← Back to context

Comment by alphazard

11 hours ago

I seem to remember Yahoo finance (I think it was them, maybe someone else) introducing benign errors into their market data feeds, to prevent scraping. This lead to people doing 3 requests instead of just 1, to correct the errors, which was very expensive for them, so they turned it off.

I don't think watermarking is a winning game for the watermarker, with enough copies any errors can be cancelled.

3 comments

alphazard

Reply
coppsilgold  11 hours ago

> I don't think watermarking is a winning game for the watermarker, with enough copies any errors can be cancelled.

This is a very common assumption that turns out to be false.

There are Tardos probabilistic codes (see the paper I linked) which have the watermark scale as the square of the traitor count.

For example, with a watermark of just 400 bits, 4 traitors (who try their best to corrupt the watermark) will stand out enough to merit investigation and with 800 bits be accused without any doubt. This is for a binary alphabet, with text you can generate a bigger alphabet and have shorter watermarks.

These are typically intended for tracing pirated content, so they carry the so-called Marking Assumption (if given two or more versions of a piece of content, you must choose one. A pirate isn't going to corrupt or remove a piece of video, that would be unsuitable for leaking). So it would likely be possible to get better results with documents, may require larger watermarks to get such traitors reliably.

  • alphazard  9 hours ago

    This was a fascinating read, thanks for posting.
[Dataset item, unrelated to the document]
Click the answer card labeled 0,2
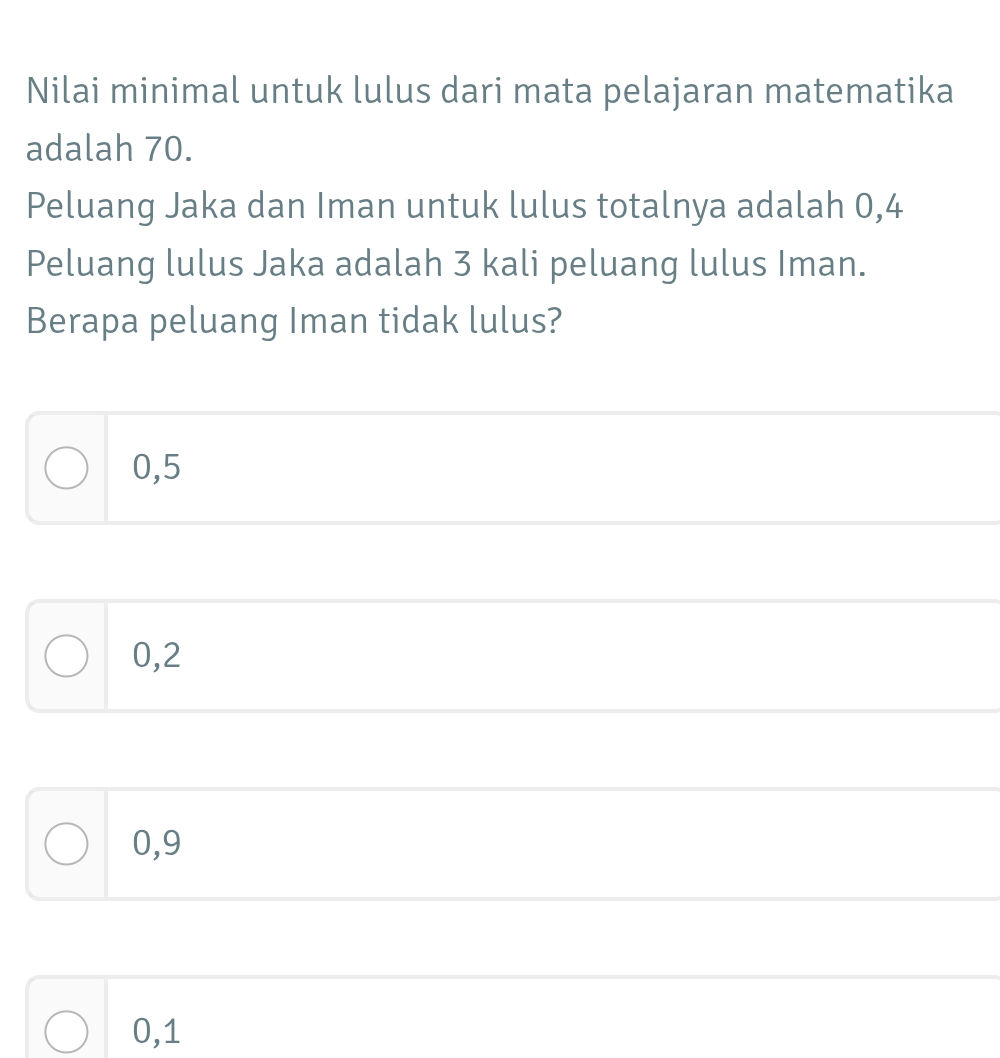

    I'm not totally convinced that the threat model is realistic. The watermarker has to embed the watermark, the only place to do that is in the least significant bits of whatever the message is. If it's an audio file then the least significant bits of each sample would work. If it's a video file then the LSBs in a DCT bin may also be unnoticeable. It can really only go in certain places, without it affecting the content in a meaningful way. If it's in a header, or separate known location, then the pirate can just delete those bits.

    The threat model presented says the pirates have to go with one of the copies, or only correct errors that are different between 2 copies. That's the part that I don't think is realistic. If the pirates knew that the file was marked, and the scheme used to mark it, but didn't know the key (a standard threat model for things like encryption), then they could inject their own noise into wherever the watermark could be hiding, and now the problem is the watermarker trying to send a message on a noisy channel, where the pirates have a jammer. I don't even think you have to sacrifice quality, since the copy you have already has noise, and you just need to inject the same amount (or more).
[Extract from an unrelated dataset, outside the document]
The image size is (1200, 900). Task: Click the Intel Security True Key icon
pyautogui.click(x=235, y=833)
    • coppsilgold  9 hours ago

      It's more sophisticated than that. A single movie can be fragmented into 1000s of fragments, each fragment carries 1 bit. It's called A/B forensic watermarking. So you need to insert a 1-bit watermark into a video segment that is a few megabytes, there is no feasible way to defeat this as a pirate unless the watermarker is incompetent. Averaging will not work.

      See AWS offering:

        For large-scale per-viewer, implement a content identification strategy that allows you to trace back to specific clients, such as per-user session-based watermarking. With this approach, media is conditioned during transcoding and the origin serves a uniquely identifiable pattern of media segments to the end user. A session to a user-mapping service receives encrypted user ID information in the header or cookies of the request context and uses this information to determine the uniquely identifiable pattern of media segments to serve to the viewer. This approach requires multiple distinctly watermarked copies of content to be transcoded, with a minimum of two sets of content for A/B watermarking. Forensic watermarking also requires YUV decompression, so encoding time for 4K feature length content can take upwards of 20 hours. DRM service providers in the AWS Partner Network (APN) are available to aid in the deployment of per-viewer content forensics.
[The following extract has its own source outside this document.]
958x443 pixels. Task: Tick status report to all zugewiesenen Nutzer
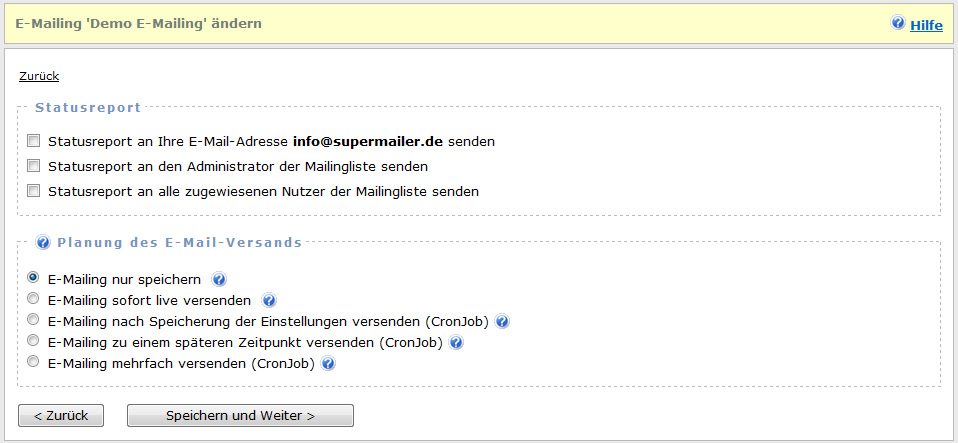34,191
      <https://docs.aws.amazon.com/wellarchitected/latest/streaming...>

      This will be more challenging for text. Not as difficult for images.

      > the only place to do that is in the least significant bits

      This is also false, it's the most naive way to watermark content. They do it in the mid range frequencies these days. And then make the watermarks robust to resizing, re-encoding, cropping and even rotation in some cases. They survive when someone holds a camera to record a screen.